Jakarta, Aktual.com — Dirjen Ketenagalistrikan Kementerian Energi dan Sumber Daya Mineral (ESDM), Jarman mengatakan krisis listrik di Pulau Nias harus ditangani dengan cara apapun untuk memastikan listrik di Sumatra Utara itu kembali beroperasi secara normal.

“Nias itu harus tetap nyala, harus ada plan B. Plan B nya itu bahwa diluar APR (American Power Rental) harus sudah terpasang listrik yang sudah memenuhi demand,” kata Jarman di Jakarta, Jumat (20/5).

Dia menambahkan sejak terjadi permasalahan antara PLN dengan APR, sudah ada penanganan melalui penambah daya listrik berupa genset sebesar 17 MW, walaupun ketersediaan ini masih kurang dibanding dengan kebutuhan rakyat Nias sebesar 26 MW.

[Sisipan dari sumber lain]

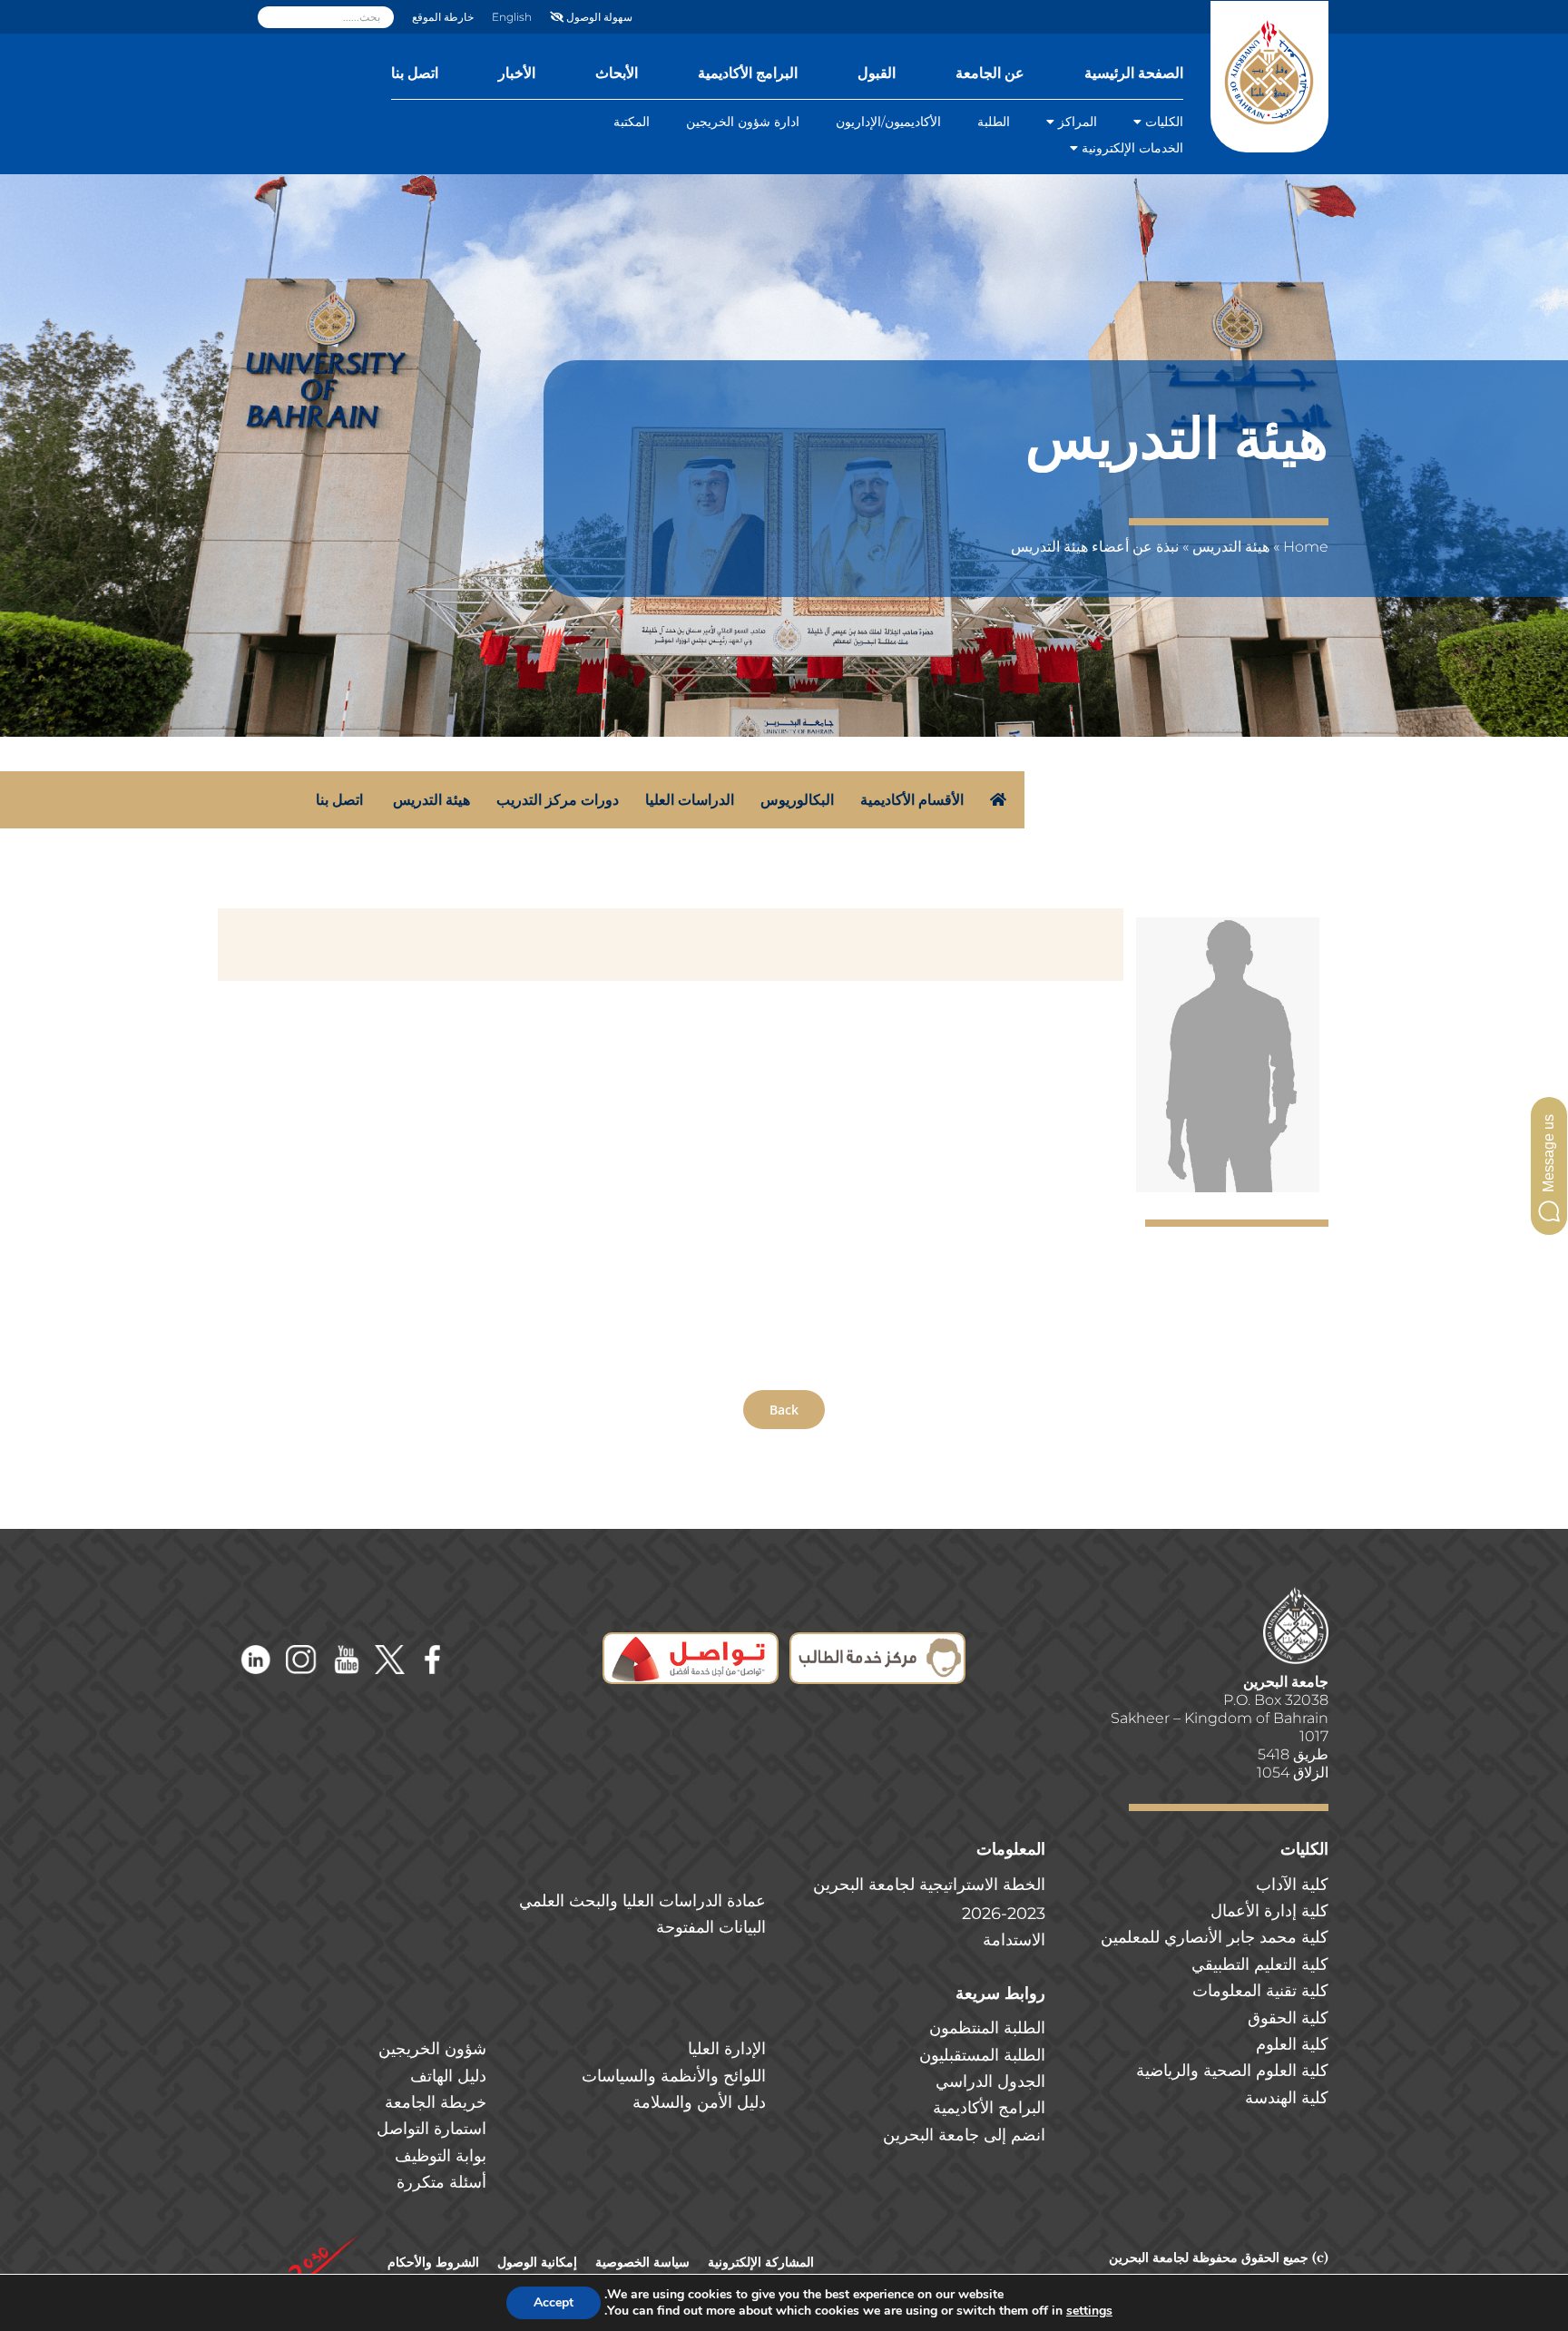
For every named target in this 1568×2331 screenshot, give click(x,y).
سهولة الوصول (598, 17)
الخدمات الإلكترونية (1132, 148)
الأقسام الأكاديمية (912, 799)
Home (1305, 546)
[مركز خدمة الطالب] (877, 1644)
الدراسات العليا (689, 799)
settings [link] (1089, 2310)
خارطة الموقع (443, 17)
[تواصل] (691, 1644)
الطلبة (993, 121)
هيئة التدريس (1230, 546)
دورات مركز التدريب (557, 799)
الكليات (1164, 121)
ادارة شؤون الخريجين (742, 121)
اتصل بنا (339, 799)
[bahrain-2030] (323, 2240)
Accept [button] (553, 2302)
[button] (1549, 1166)
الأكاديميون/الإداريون (888, 121)
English (512, 17)
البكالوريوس (797, 799)
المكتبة (631, 121)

“Sampai status kemarin itu sudah ada 17 MW di luar yang 20 MW milik APR. Jadi total yang sekarang itu kemampuannya sudah beroperasi 37 MW. lalu kita lihat demandnya kan 26 MW,” timpalnya.

Namun untuk mengantisipasi jika APR kembali melakukan pemutusan supply listrik, dia menjanjikan akan menambah daya listrik sebesar 12 MW pada akhir bulan ini.

Seperti diketahui bahwa pada awal bulan lalu, APR memutuskan untuk menghentikan operasinya karena pihak PLN belum membayar tagihan terhadap APR selaku pihak pengembang atau Power Purchase Agreement (PPA).

Direktur Eksekutif Center of Energy and Resources Indonesia (CERI), Yusri Usman menanggapi bahwa kebijakan PLN sulit dicerna dengan akal sehat sehingga mengabaikan hak publik untuk mendapatkan listrik

“Negara kita sudah merdeka hampir mencapai usia 71 tahun, tentu suatu kebijakan PLN yang sulit dicerna oleh akal sehat, bagaimana mungkin hak publik telah gagal menerima pelayanan soal kebutuhan listrik,” kata Yusri Usman kepada Aktual.com, Kamis (19/5).

Lebih lanjut dia mengatakan dengan adanya pemutusan aliran listrik yang telah terjadi, masyarakat nias mengalami kerugian ekonomi yang besar. Menurutnya pemerintah harus segera meninjau jajaran direksi dari pusat hingga tingkat daerah.

“Saatnya pemerintah meninjau jajaran direksi PLN mulai tingkat pusat hingga tingkat daerah Sumatera Utara, karena sejak tahun 2007 listrik mati seperti minum obat, bisa sehari 3 kali,” tukasnya.

Menurutnya tindakan dari APR tersebut merupakan bentuk frustasi investor dalam berhubungan dengan PLN. Dengan kinerja seperti itu, dia pesimis atas program listrik 35.000 MW.

“Soal kebutuhan listrik APR yang kapasitas 20 MW ini saja tidak beres diselesaikan oleh stake holder bidang energi, apalagi bicara bangun pembangkit 35.000 MW. Saya pikir itu program bisa diklasifikasikan sebagai program (pungguk merindukan bulan) bagi Pemerintahan Jokowi-JK,” pungkasnya.